Brown rice and weeds

This is the place to begin.  A long season of change tempered by the steady influence of brown rice and weeds, oat groats, and sourdough bread. 

I left Minnesota with my family and moved to Middlebury, Vermont in October 2012, and we've spent the past six months settling into a new community, new schools, a new job, and everything else.  And now it's almost spring.

When I walk with my daughter in the evenings after the dishes have been washed I smell the still-cold air against the birthing earth, warm with rot and new growth, piles of crust and slips of green, always.  

Birthdays, Thanksgiving, Christmas, Lent, Easter; we've now celebrated these seasons among old friends, family with whom we haven't shared holidays in many years, and new friends who have been kind, generous, and welcoming.  I helped my sister make Thanksgiving dinner for thirty-five or so in Buffalo and we shared the Christmas season with my wife's siblings, parents, cousins, aunts and uncles, and other relatives in Montreal, eating great Vietnamese food and a few of our traditional Christmas cookies.  It's good to be here.

I've eaten oat groats for breakfast since I've been in Vermont, having switched to oatmeal more than a year ago after many, many years of coffee and doughnuts in the morning.  Lunch is typically brown rice and some leafy green -- weeds, as far as my kids are concerned, and I don't know if it's necessary to differentiate the chards from the kohls; what I notice is green life and energy as I walk back to work. 
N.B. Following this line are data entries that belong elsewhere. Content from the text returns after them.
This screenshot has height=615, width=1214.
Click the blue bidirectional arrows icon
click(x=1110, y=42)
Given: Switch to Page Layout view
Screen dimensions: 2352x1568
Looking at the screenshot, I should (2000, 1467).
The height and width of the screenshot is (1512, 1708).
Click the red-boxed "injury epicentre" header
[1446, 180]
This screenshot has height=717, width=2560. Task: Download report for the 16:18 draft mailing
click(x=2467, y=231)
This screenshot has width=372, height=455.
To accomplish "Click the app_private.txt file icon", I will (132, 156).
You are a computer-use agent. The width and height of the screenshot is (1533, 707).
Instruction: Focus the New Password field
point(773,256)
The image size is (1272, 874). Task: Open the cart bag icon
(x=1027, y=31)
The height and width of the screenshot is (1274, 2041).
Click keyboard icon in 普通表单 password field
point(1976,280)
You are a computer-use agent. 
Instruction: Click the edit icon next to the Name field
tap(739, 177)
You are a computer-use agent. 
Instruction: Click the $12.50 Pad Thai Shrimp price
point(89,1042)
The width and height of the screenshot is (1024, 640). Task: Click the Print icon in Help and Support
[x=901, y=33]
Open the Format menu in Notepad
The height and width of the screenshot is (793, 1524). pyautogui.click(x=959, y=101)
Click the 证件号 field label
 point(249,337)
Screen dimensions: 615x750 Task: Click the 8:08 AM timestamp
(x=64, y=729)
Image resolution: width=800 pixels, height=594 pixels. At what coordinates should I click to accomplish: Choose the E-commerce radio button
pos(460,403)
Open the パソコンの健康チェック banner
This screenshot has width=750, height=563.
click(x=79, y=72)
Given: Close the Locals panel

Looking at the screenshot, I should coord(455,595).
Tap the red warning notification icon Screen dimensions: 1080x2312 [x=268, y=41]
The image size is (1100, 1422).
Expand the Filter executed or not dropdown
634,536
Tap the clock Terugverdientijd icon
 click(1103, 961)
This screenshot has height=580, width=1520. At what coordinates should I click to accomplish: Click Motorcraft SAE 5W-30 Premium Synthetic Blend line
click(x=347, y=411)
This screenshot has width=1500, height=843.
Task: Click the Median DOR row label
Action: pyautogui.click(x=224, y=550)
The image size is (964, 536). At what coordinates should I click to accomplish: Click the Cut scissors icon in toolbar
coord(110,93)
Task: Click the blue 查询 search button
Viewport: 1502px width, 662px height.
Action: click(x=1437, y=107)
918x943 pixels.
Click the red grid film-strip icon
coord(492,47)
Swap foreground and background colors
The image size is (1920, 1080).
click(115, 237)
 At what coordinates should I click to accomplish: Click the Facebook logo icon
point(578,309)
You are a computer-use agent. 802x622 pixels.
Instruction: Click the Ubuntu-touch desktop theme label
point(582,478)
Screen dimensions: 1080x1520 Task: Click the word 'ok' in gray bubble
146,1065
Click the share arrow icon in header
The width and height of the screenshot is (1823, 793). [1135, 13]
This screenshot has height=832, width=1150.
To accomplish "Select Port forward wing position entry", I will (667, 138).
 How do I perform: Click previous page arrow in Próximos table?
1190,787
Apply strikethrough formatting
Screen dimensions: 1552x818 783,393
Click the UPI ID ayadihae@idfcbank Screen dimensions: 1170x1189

And then there's everything else that we prepare and eat, buy and make.  Everything still is our food, and we eat at our table every night, candles lit and some form of grace said or recited.  On weekends there is wine, rare on a weekday unless a special meal is served.  Nuts and dried fruit find their way to the table most evenings, and when mangoes are ripe I peel one for my youngest.  We press our children to make desserts themselves, telling them that their effort is all that will produce a sweet on the table.  And still we talk, sit at the table and let conversations turn and grow into this tendril or that, as I hope this blog continues to do.